O Globo e agências internacionais

TEL AVIV — Depois de adotar uma polêmica tecnologia para a vigilância de telefones celulares, Israel fechou nesta quarta-feira todas suas fronteiras aos estrangeiros, exceto os que moram no país, para combater a pandemia do novo coronavírus. Até hoje, foram registrados 433 infectados em Israel, que fechou todos os centros de lazer, escolas e universidades. O governo também proibiu os deslocamentos "não essenciais".

A medida de emergência, aprovada pelo gabinete do premier Benjamin Netanyahu, permitirá ao serviço de Inteligência israelense infiltrar os celulares de pessoas infectadas pelo vírus, para que seus passos sejam traçados.

"Após as recomendações do Ministério da Saúde, ficou decidido que, a partir de hoje, estrangeiros não poderão entrar", assinalou a pasta do Interior em comunicado.

Até então, estrangeiros que comprovassem a possibilidade de ficar em quarentena por 14 dias podiam entrar no país.
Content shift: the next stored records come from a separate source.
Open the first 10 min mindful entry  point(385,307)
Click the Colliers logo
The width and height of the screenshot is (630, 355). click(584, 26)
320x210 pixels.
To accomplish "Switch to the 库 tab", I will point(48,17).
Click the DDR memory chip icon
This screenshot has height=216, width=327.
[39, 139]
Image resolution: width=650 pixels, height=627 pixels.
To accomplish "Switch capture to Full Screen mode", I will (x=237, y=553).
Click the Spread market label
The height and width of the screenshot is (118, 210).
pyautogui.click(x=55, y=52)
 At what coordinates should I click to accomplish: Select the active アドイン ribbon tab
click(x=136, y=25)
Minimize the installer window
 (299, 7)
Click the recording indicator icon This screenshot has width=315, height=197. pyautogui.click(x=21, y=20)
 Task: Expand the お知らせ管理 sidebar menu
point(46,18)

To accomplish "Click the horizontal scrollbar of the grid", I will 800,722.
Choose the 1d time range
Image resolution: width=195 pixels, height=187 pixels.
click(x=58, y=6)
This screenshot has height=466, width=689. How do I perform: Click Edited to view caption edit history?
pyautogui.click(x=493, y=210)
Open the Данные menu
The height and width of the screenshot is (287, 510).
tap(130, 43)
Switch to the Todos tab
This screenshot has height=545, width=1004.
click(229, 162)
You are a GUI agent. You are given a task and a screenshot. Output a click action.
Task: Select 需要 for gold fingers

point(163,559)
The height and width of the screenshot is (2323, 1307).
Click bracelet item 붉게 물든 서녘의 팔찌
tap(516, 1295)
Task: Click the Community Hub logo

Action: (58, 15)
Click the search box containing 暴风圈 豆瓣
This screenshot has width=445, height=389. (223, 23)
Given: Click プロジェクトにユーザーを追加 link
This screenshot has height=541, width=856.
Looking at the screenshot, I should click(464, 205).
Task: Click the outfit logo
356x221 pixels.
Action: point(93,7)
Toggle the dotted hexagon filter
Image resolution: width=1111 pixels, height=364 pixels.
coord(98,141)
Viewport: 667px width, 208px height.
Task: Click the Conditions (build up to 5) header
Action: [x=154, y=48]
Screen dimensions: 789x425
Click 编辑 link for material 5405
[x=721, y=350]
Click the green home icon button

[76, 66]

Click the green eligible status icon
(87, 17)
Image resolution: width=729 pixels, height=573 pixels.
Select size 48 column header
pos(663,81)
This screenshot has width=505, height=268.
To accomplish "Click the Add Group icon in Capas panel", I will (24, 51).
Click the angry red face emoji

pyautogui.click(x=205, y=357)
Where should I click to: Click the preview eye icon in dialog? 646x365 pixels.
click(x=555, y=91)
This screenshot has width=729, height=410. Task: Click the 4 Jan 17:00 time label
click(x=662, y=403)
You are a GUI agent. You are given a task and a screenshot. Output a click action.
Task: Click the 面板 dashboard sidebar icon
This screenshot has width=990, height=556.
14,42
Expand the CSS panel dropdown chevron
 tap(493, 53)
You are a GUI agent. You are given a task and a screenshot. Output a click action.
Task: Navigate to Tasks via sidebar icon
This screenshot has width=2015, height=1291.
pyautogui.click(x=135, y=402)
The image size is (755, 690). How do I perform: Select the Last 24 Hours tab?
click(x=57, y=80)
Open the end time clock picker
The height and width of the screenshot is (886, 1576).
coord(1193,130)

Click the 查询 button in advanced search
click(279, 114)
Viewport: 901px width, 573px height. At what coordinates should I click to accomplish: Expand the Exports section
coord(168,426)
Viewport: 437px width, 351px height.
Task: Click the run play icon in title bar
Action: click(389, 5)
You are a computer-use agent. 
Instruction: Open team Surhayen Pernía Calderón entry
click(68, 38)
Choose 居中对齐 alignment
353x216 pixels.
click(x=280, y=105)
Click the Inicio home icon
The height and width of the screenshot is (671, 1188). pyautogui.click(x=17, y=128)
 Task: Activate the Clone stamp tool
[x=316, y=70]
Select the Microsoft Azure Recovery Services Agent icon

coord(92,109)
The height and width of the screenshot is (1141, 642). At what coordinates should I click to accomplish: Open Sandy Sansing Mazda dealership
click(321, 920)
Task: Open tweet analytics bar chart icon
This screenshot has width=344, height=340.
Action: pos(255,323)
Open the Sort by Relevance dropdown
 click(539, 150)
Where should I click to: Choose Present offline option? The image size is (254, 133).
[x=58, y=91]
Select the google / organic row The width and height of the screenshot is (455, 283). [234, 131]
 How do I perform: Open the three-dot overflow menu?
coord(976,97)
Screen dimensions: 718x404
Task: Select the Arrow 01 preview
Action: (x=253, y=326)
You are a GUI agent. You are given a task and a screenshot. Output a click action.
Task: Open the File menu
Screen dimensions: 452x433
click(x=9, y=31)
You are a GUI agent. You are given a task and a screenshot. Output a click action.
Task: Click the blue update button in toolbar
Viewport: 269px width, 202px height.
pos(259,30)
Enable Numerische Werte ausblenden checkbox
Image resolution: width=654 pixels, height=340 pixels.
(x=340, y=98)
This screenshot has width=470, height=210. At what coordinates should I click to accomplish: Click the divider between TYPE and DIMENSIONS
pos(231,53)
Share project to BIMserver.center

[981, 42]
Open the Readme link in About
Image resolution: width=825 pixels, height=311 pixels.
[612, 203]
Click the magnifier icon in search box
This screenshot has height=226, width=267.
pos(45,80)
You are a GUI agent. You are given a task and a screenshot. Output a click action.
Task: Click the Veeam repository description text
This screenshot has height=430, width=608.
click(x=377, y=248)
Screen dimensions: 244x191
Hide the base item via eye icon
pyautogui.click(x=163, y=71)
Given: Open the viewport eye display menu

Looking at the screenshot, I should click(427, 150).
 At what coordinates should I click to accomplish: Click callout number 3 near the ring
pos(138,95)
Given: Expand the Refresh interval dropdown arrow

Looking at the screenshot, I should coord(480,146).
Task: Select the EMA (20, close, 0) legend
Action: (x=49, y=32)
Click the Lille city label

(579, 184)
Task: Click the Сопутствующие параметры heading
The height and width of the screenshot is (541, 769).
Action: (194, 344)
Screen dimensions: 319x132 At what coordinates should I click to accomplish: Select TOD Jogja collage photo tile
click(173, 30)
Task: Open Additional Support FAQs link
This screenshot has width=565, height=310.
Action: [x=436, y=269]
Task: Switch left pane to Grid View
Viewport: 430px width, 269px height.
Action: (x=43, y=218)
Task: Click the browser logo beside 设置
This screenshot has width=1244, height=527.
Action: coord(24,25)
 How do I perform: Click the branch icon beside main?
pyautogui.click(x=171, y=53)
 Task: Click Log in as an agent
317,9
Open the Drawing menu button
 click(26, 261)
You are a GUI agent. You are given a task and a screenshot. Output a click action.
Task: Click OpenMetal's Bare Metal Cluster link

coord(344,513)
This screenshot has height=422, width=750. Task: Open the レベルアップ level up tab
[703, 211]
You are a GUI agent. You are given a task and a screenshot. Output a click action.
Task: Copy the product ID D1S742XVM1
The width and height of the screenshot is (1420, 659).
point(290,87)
Além do monitaramento dos celulares, o Ministério da Saúde publicou novas diretrizes instruindo a população a ficar em casa e adicionou praias e parques à lista de lugares — como escolas, shoppings, restaurantes e teatros — que foram fechados para o público. Há também recomendações em vigor para que não haja aglomerações com mais de 10 pessoas.